THE European Commission is set to tell Greece to cut public sector wages and improve tax collection this week under a European Union drive to shore up the indebted nation’s finances.
Amid worry Greece’s debt will destabilise the eurozone, the commission is poised to make the recommendation on Wednesday, according to a draft proposal.
Greece will resume battle this week to regain market confidence after being condemned by the commission last month for falsifying public finances data and concealing the size of its national debt.
Greece’s deficit in 2009 was estimated at 12.7 per cent of gross domestic product, the largest in the eurozone and more than four times higher than the three per cent allowed under EU rules.
The Greek government has submitted plans for an overhaul of the tax system, spending cuts, a freeze on hiring civil servants and salary caps for highly paid civil servants.
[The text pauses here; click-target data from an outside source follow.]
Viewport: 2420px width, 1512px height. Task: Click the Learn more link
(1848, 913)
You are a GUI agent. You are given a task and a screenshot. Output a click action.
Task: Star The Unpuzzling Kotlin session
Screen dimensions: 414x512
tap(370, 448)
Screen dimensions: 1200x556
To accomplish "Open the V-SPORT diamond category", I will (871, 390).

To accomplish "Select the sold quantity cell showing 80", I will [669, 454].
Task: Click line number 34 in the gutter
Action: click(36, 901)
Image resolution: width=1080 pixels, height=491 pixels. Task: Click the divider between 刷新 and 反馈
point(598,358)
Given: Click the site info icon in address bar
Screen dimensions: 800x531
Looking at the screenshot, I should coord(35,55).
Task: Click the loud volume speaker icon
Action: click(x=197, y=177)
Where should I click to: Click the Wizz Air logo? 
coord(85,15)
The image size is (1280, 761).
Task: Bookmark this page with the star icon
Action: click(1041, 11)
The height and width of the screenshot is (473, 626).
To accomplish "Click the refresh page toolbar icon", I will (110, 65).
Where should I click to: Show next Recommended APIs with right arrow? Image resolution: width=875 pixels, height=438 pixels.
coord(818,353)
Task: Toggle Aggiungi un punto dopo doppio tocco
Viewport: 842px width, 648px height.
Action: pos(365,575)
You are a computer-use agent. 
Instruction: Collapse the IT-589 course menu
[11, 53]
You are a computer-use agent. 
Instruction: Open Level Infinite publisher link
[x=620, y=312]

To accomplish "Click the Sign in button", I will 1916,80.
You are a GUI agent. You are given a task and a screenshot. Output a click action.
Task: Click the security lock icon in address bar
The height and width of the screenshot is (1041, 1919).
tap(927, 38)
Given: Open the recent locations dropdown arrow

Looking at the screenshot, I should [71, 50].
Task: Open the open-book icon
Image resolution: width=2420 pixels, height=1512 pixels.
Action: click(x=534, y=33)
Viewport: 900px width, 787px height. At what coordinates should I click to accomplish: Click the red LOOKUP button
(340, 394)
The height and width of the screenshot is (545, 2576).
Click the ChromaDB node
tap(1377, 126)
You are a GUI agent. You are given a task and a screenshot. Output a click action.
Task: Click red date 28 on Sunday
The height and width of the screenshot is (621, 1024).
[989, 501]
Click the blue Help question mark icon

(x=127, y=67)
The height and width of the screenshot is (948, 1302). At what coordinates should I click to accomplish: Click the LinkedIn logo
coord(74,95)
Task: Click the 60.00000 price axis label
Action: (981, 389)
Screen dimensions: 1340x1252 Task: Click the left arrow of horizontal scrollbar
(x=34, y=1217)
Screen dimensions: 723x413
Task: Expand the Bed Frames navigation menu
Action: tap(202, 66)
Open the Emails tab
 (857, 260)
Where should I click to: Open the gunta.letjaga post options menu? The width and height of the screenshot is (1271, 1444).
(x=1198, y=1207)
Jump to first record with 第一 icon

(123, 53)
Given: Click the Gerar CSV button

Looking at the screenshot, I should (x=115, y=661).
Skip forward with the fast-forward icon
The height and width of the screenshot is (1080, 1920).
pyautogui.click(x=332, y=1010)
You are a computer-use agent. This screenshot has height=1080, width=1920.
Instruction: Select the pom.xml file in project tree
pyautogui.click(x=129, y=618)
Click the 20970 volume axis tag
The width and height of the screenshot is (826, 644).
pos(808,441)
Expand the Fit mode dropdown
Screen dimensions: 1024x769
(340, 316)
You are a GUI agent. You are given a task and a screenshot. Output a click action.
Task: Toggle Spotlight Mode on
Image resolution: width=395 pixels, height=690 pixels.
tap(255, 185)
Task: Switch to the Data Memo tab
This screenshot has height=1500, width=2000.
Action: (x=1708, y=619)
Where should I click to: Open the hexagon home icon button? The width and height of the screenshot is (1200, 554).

But the commission looks likely to ask it go further, so that even average state wages will be cut.
The commission is also expected to recommend that Greece should crack down on tax evasion, particularly among the self-employed, and possibly introduce a tax on luxury goods.
And Eurostat, the EU’s statistical agency, is set to be given power to audit Greece’s finances.
Top European Union official Joaquin Almunia bolstered public confidence on Friday when he said there was no risk that Greece would default or leave the eurozone. Meanwhile Greece’s finance minister George Papaconstantinou said he was not aware of any bailout talks.